> 文档摘录
****

又与余英时先生讨论《中国知识分子问题》-贵族与贫民


郝明玮评述:

   非常认同余英时先生对于中华文化自古传承的定义。我看,于连上了贵族夫人的床的主要原因是他的拉丁语带来了艳福,当然还有其他。而中国人的贵贱之分主要的不是钱和财富,也不在乎什么爵位,而在于是否有修养,这修养的学问是比较大的,就连歌女都必须是琴棋书画亨通才是上等。更不用说“王侯将相宁有种乎”了。再说,我们常见到偏远山区的野夫,也不时有君子之谈。君子是中国人的人生价值向往,皇上与野夫同认此理。有书信交往时用的客套话:“聊效野人献暴之诚”可以为据

     人称中国的莎士比亚李渔先生在形容女人时有这样一段精彩的描述:“妇人作依不在艳而在洁,不在丽而在雅;不在合乎家庭,而在与己相宜”。可见这些,完全与西方文明价值取向相左,这就是不一样,但不是冲突。

****

> 原始资料

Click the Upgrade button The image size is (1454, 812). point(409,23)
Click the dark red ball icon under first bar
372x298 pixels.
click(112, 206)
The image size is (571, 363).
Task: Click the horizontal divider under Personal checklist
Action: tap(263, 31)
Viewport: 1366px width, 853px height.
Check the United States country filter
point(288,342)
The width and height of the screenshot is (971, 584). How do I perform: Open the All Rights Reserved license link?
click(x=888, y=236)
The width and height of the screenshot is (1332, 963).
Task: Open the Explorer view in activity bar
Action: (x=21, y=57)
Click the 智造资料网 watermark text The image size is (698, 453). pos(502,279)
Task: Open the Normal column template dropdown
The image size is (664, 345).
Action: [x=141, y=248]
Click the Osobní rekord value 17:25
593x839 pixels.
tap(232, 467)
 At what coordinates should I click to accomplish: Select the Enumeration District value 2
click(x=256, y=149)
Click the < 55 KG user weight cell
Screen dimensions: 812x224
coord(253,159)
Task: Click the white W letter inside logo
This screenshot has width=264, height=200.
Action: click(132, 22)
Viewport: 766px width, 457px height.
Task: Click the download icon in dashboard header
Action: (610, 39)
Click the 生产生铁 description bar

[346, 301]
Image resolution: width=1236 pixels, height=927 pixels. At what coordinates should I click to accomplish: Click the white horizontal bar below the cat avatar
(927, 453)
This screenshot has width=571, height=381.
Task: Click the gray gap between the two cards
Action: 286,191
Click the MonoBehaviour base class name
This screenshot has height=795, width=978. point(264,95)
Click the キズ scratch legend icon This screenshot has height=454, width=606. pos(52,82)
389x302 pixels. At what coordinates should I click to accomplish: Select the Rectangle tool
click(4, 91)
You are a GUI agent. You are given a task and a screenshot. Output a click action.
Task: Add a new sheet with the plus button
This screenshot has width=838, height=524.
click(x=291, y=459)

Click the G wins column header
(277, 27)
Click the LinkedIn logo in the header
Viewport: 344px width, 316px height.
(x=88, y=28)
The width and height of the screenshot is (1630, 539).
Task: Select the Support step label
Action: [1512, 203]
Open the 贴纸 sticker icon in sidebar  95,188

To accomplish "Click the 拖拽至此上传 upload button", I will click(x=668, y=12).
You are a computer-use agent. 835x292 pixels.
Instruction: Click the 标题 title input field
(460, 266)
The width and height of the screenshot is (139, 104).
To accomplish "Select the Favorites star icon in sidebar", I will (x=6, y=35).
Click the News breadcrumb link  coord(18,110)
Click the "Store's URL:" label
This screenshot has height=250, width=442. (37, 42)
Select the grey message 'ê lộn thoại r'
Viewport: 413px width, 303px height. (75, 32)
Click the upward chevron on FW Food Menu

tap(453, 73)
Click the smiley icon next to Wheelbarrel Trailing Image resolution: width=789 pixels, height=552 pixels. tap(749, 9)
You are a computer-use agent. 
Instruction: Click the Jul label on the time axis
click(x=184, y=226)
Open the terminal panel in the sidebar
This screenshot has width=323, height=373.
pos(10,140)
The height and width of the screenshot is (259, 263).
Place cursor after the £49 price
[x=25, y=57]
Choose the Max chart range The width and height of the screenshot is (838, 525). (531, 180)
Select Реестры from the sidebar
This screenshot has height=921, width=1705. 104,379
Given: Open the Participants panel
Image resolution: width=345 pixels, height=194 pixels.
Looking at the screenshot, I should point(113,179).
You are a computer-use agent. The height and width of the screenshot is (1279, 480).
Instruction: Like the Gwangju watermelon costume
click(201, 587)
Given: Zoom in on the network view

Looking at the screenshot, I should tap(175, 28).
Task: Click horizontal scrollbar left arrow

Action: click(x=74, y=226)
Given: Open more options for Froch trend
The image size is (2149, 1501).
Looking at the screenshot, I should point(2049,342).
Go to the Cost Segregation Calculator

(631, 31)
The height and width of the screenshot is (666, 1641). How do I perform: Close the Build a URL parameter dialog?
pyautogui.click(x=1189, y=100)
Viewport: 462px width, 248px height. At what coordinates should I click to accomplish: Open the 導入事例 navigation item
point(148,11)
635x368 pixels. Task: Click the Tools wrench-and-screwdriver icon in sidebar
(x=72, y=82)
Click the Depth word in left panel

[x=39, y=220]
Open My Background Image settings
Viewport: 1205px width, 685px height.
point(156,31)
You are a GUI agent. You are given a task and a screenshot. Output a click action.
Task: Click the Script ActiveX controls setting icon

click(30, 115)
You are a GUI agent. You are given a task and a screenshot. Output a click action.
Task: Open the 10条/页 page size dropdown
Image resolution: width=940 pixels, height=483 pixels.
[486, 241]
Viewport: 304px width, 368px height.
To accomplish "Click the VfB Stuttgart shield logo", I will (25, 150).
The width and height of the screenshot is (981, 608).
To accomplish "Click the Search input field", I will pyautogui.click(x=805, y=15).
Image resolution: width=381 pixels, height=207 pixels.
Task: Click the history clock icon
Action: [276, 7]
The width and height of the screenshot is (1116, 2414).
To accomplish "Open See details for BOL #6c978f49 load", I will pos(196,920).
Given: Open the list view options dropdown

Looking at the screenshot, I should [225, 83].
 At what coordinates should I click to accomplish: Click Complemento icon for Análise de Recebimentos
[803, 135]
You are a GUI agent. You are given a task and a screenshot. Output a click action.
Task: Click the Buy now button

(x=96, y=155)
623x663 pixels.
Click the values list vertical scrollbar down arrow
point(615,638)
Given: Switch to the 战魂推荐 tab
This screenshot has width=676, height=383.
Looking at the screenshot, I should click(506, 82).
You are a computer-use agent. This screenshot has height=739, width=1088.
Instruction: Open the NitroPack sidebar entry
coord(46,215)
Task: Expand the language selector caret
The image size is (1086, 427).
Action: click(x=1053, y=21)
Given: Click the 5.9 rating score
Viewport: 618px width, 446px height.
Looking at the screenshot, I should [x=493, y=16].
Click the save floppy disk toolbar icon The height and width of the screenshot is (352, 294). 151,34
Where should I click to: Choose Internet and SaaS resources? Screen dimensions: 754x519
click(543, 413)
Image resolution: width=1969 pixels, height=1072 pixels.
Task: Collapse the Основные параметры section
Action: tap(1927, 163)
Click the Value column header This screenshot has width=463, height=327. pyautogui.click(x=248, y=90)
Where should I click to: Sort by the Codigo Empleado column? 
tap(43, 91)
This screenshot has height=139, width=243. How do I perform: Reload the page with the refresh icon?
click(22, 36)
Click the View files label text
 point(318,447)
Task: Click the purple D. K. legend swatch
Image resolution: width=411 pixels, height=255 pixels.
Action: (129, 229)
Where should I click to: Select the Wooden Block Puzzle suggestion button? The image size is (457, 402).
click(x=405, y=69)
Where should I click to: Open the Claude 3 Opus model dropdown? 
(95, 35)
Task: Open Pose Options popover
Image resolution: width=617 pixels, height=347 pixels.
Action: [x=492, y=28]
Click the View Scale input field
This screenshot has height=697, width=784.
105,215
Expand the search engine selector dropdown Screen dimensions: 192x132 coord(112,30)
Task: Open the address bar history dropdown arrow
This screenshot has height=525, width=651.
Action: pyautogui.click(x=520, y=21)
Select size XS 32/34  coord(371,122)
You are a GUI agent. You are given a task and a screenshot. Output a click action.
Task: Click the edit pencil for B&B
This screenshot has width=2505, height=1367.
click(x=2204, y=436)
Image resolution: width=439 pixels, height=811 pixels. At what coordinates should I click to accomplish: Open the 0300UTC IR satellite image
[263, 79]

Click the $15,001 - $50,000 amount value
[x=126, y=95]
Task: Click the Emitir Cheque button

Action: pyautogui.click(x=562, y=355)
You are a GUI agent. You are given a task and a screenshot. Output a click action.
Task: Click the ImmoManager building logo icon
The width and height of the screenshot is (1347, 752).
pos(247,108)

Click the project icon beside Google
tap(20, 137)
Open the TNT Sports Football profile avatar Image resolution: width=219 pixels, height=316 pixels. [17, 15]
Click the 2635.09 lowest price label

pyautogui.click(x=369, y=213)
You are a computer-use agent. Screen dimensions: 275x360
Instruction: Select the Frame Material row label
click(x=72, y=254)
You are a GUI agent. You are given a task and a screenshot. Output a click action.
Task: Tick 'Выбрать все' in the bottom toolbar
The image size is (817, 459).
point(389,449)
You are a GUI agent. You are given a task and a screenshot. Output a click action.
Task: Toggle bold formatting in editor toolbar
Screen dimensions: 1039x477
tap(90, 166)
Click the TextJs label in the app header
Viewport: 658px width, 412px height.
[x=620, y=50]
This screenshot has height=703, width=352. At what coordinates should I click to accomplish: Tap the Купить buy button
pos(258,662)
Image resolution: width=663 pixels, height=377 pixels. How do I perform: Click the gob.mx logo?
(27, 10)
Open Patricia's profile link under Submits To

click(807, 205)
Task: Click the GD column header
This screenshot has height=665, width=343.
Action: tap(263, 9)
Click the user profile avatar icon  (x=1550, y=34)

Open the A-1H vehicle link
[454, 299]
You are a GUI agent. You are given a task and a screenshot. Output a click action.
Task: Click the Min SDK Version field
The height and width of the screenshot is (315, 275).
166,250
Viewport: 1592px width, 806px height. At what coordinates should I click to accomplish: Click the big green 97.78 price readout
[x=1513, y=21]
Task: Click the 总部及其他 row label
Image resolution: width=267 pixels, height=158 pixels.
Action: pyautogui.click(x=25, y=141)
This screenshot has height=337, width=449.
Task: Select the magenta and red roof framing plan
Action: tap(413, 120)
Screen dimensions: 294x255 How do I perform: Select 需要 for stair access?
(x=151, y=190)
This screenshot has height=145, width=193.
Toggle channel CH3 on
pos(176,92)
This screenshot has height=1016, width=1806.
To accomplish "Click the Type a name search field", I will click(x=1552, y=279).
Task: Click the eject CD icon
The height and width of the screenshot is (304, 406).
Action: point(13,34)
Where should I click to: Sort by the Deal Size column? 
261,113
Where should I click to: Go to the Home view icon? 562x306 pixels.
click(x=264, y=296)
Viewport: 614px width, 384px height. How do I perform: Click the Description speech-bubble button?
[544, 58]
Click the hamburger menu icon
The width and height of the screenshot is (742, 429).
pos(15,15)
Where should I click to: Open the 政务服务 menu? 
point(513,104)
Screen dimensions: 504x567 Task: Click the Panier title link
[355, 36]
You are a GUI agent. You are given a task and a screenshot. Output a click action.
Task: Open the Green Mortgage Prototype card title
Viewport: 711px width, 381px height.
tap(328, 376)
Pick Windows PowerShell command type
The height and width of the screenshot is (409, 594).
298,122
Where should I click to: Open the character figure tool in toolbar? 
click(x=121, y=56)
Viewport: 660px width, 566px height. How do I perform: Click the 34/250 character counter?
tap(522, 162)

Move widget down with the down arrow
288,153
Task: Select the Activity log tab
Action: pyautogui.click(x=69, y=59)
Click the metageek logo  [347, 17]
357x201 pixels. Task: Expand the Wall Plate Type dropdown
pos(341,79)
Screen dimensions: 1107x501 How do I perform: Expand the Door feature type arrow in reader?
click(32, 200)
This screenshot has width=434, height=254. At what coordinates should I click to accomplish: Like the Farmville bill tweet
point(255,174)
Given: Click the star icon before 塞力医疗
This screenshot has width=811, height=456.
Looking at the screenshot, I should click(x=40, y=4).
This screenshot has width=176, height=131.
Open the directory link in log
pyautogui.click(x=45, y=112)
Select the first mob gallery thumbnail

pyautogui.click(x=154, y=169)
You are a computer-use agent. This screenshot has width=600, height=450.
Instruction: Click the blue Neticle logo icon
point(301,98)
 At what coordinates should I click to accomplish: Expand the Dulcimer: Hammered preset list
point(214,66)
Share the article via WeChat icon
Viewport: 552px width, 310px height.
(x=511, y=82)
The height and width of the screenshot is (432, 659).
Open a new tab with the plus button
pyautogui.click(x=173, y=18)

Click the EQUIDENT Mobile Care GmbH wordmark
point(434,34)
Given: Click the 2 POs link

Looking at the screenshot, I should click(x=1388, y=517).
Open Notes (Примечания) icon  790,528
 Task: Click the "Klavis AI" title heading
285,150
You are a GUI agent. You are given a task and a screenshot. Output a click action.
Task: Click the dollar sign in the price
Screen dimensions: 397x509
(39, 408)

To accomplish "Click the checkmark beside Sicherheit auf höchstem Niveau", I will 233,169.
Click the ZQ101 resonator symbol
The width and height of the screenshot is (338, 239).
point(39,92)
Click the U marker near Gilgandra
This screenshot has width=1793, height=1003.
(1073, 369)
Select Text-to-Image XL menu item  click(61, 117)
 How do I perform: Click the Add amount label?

****

> 练习要求
能把上面那篇评述余英时先生观点的文字从标题到末句一字不改地重写一遍吗？

> 作答
又与余英时先生讨论《中国知识分子问题》-贵族与贫民


郝明玮评述:

   非常认同余英时先生对于中华文化自古传承的定义。我看,于连上了贵族夫人的床的主要原因是他的拉丁语带来了艳福,当然还有其他。而中国人的贵贱之分主要的不是钱和财富,也不在乎什么爵位,而在于是否有修养,这修养的学问是比较大的,就连歌女都必须是琴棋书画亨通才是上等。更不用说“王侯将相宁有种乎”了。再说,我们常见到偏远山区的野夫,也不时有君子之谈。君子是中国人的人生价值向往,皇上与野夫同认此理。有书信交往时用的客套话:“聊效野人献暴之诚”可以为据

     人称中国的莎士比亚李渔先生在形容女人时有这样一段精彩的描述:“妇人作依不在艳而在洁,不在丽而在雅;不在合乎家庭,而在与己相宜”。可见这些,完全与西方文明价值取向相左,这就是不一样,但不是冲突。